Bitcoin’s price has recently surged beyond $87,000, reflecting a continuation of bullish momentum in the cryptocurrency market.
This rally follows the Federal Reserve’s announcement to significantly slow its quantitative tightening (QT) program. Starting in April 2025, the Fed will reduce its monthly Treasury sales cap from $25 billion to $5 billion, signaling a shift in monetary policy that has positively impacted risk assets like Bitcoin.
The Federal Reserve’s decision to maintain interest rates within the 4.25%-4.5% range and project two rate cuts later in 2025 has further fueled investor confidence. Bitcoin’s trading volume has reached approximately $31.85 billion in the past 24 hours, with its market capitalization now standing at $1.73 trillion.
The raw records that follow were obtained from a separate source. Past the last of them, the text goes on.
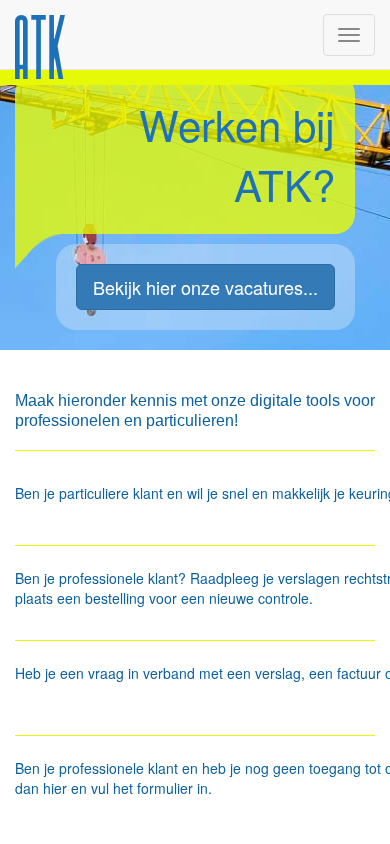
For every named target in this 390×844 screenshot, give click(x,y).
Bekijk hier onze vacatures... (205, 287)
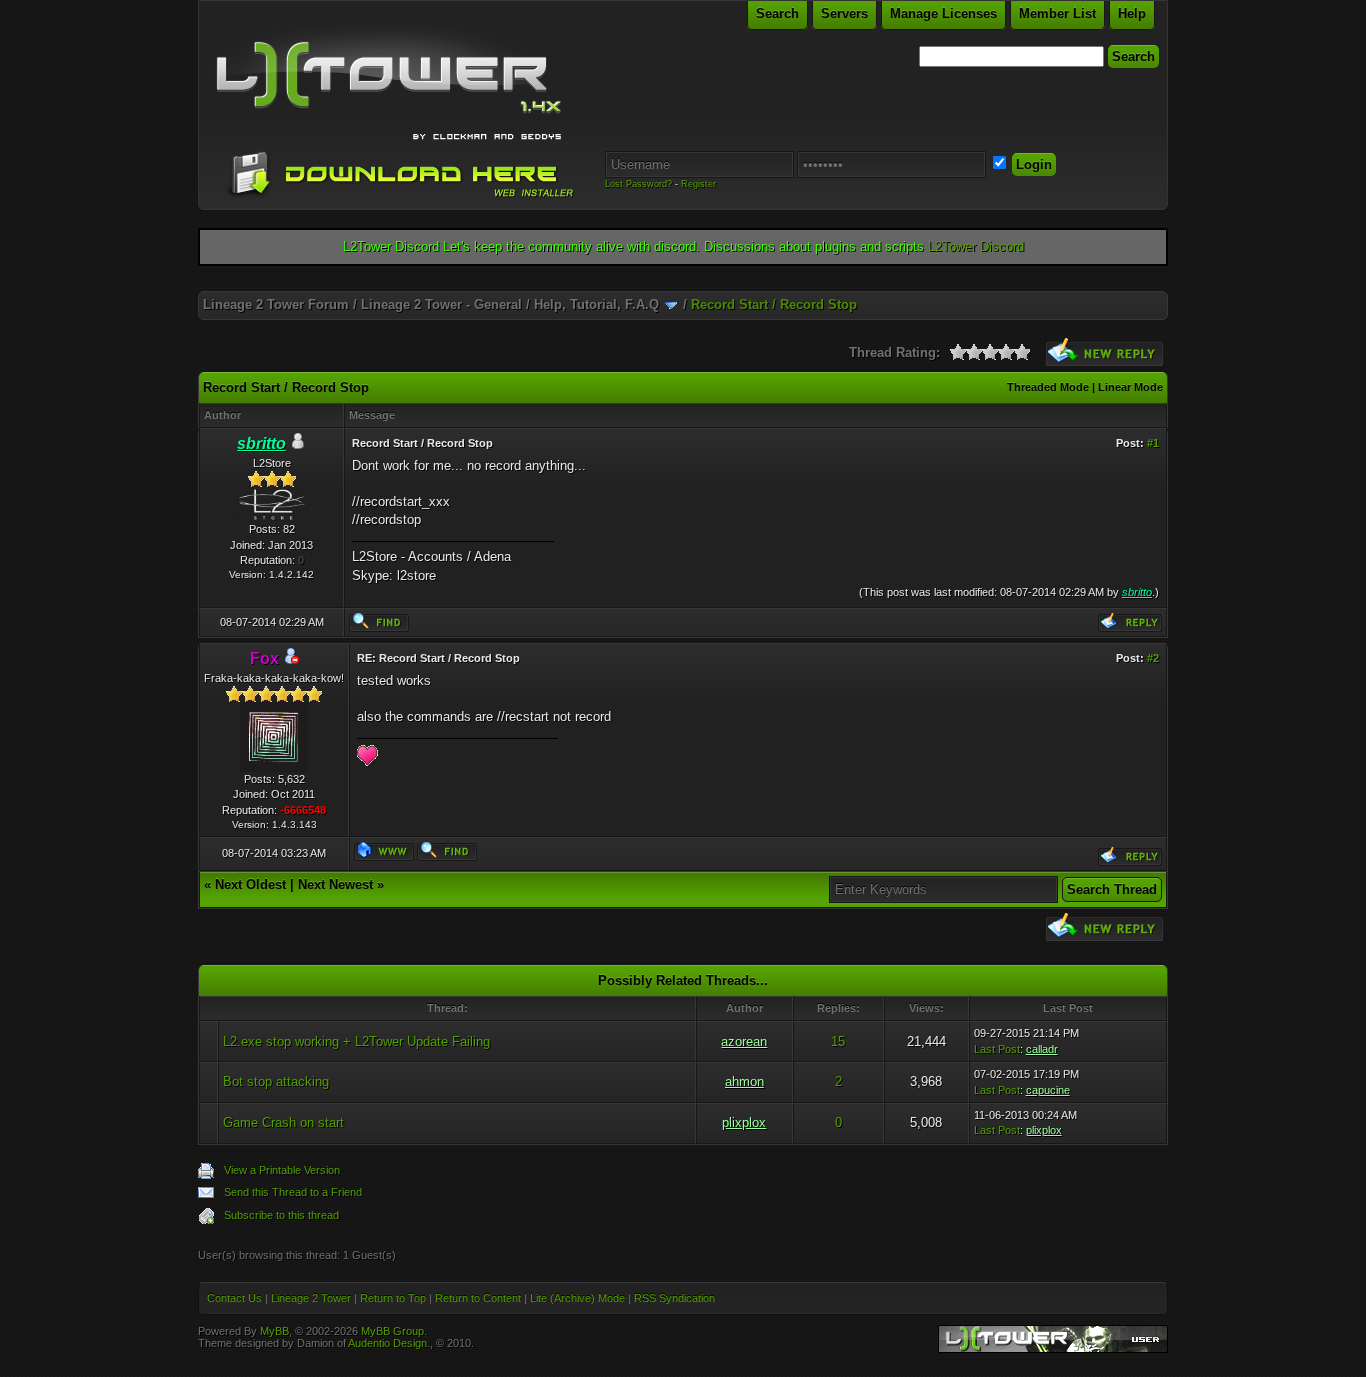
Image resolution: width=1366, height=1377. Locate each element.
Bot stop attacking (276, 1081)
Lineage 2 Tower (311, 1298)
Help (1132, 13)
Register (698, 184)
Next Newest (335, 884)
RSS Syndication (674, 1298)
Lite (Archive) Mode (577, 1298)
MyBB (274, 1331)
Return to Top (393, 1298)
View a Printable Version (282, 1170)
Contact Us (234, 1298)
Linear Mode (1130, 387)
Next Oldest (250, 884)
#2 (1153, 658)
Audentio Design (387, 1343)
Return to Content (478, 1298)
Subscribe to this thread (281, 1215)
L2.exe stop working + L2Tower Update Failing (356, 1041)
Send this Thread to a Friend (293, 1192)
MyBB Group (392, 1331)
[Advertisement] (683, 283)
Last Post (997, 1049)
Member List (1057, 13)
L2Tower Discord (976, 246)
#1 (1153, 443)
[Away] (291, 659)
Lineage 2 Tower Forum (276, 304)
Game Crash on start (283, 1122)
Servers (844, 13)
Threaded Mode (1048, 387)
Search (777, 13)
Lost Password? (638, 184)
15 (838, 1041)
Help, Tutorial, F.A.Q (596, 304)
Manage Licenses (943, 13)
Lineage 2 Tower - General (441, 304)
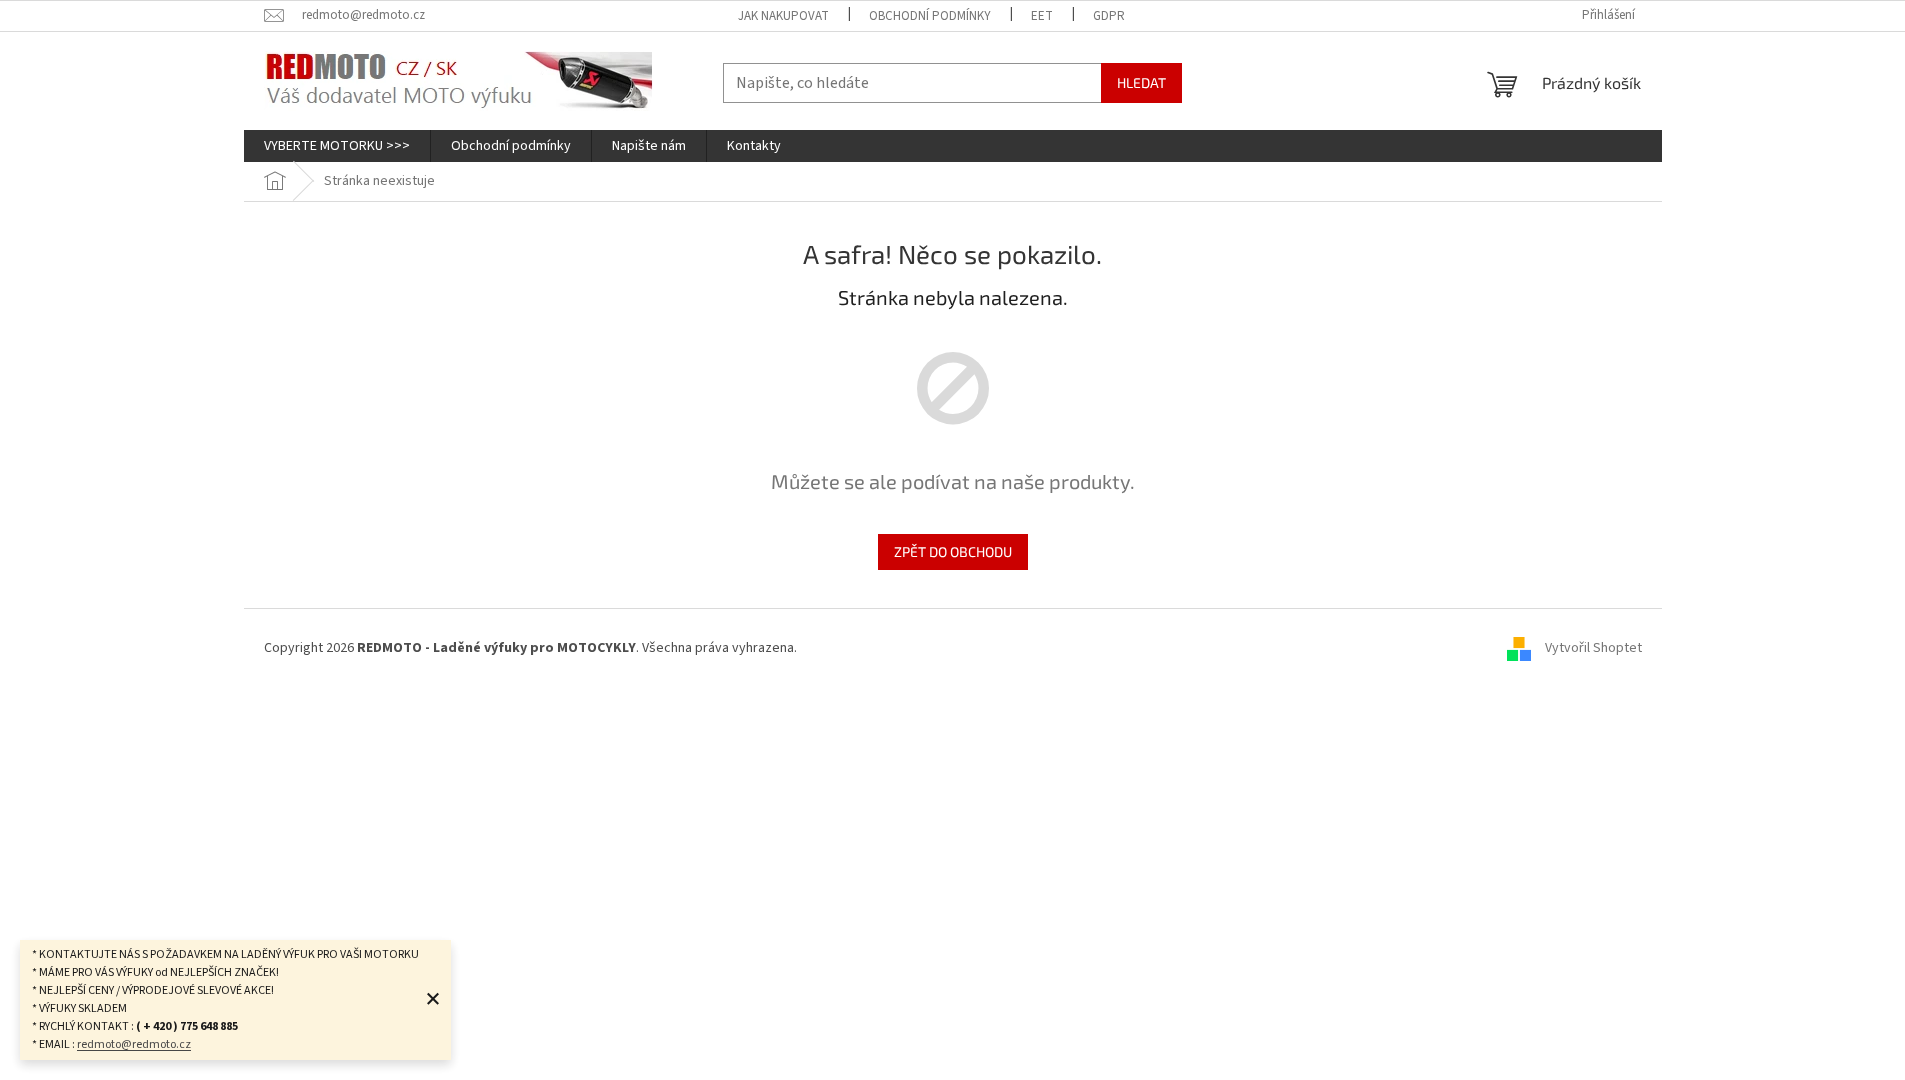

These figures underscore Bitcoin’s dominance and its role as a hedge against economic uncertainty. Market analysts attribute the price surge to a combination of factors, including institutional accumulation and renewed interest in Bitcoin-focused exchange-traded funds (ETFs).
For instance, MicroStrategy recently added 6,911 BTC to its holdings, amounting to a purchase of approximately $584.1 million. Additionally, net inflows into Bitcoin ETFs have reversed a five-week trend of outflows, further supporting the bullish sentiment.
The surge has also impacted the futures market, with open interest reaching a record $32 billion. While this indicates heightened market activity, it also raises the risk of volatility. Analysts caution that overleveraged positions could lead to sharp corrections if momentum falters.
From a technical perspective, Bitcoin has broken out of a two-month consolidation phase, with traders eyeing potential price targets between $90,000 and $95,000. Key support levels are identified at $86,822, and maintaining price action above this threshold could attract additional buying pressure.